YOUR TASK :: Please print nothing but the lines from the one containing "You are a GUI" to the final line below, exactly, and no pictures.

RECORDS FOR THE EXERCISE ::
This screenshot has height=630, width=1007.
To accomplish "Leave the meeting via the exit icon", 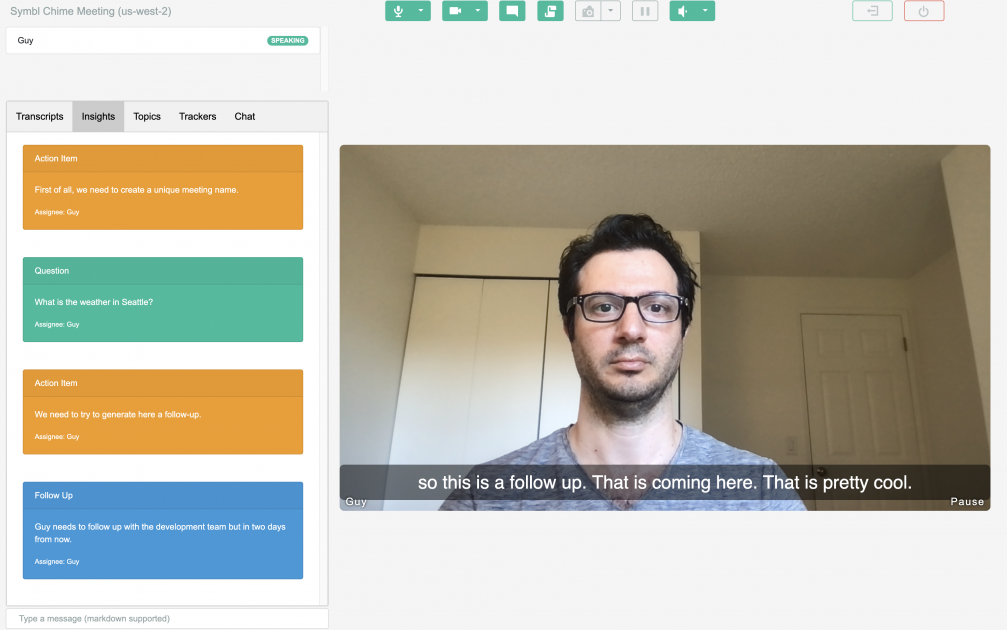I will 871,11.
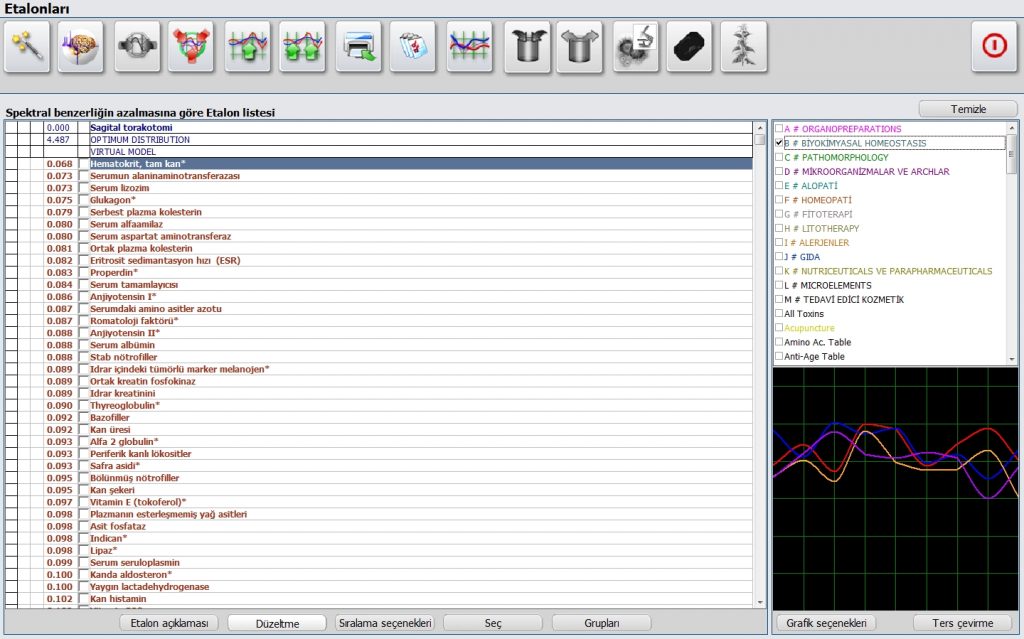Open the brain analysis toolbar icon

(82, 47)
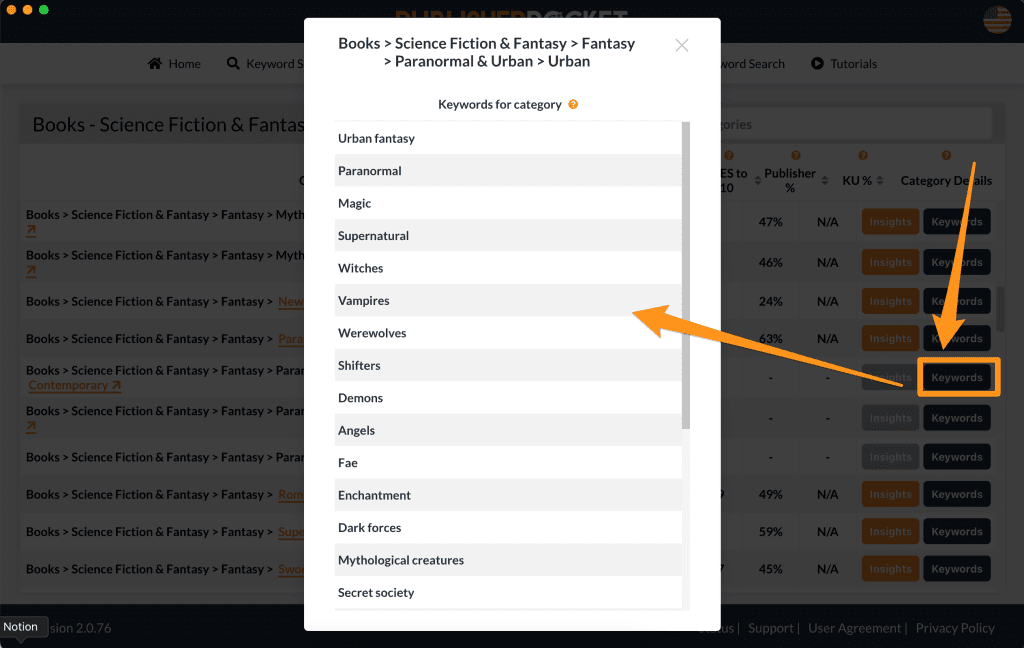Click help icon above Category Details column
Screen dimensions: 1024x648
946,156
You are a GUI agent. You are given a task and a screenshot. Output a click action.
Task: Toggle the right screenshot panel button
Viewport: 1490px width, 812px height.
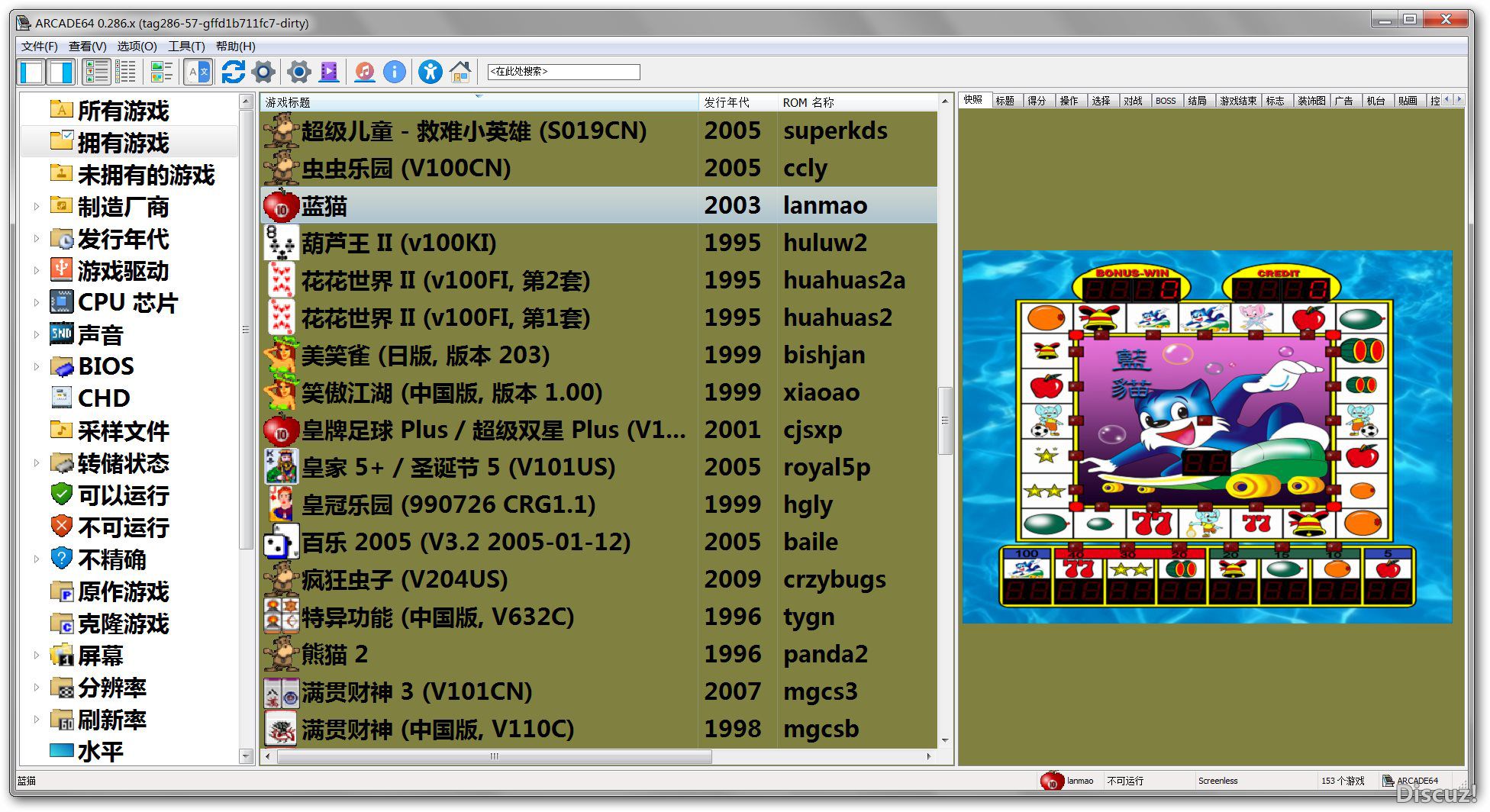61,72

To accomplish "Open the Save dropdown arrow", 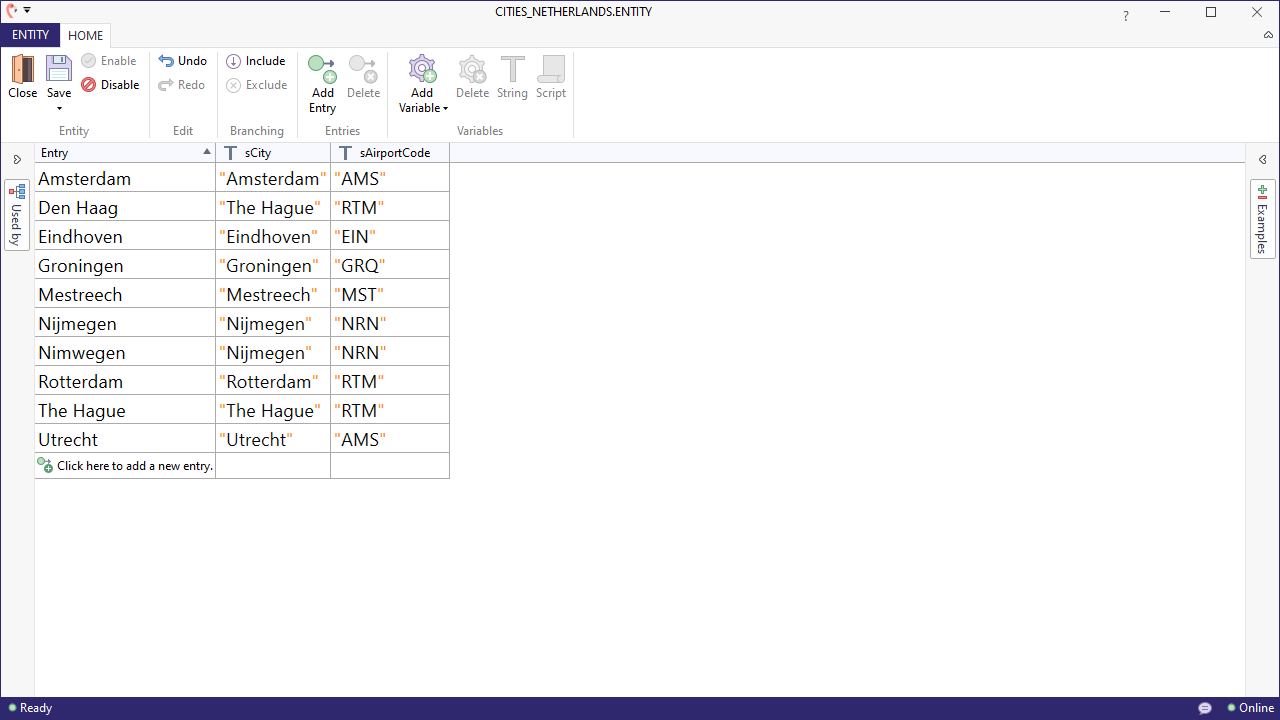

TASK RESULT ::
You are a GUI agent. You are given a task and a screenshot. Output a click action.
Task: Toggle the right screenshot panel button
Viewport: 1490px width, 812px height.
61,72

To accomplish "Open the Save dropdown arrow", 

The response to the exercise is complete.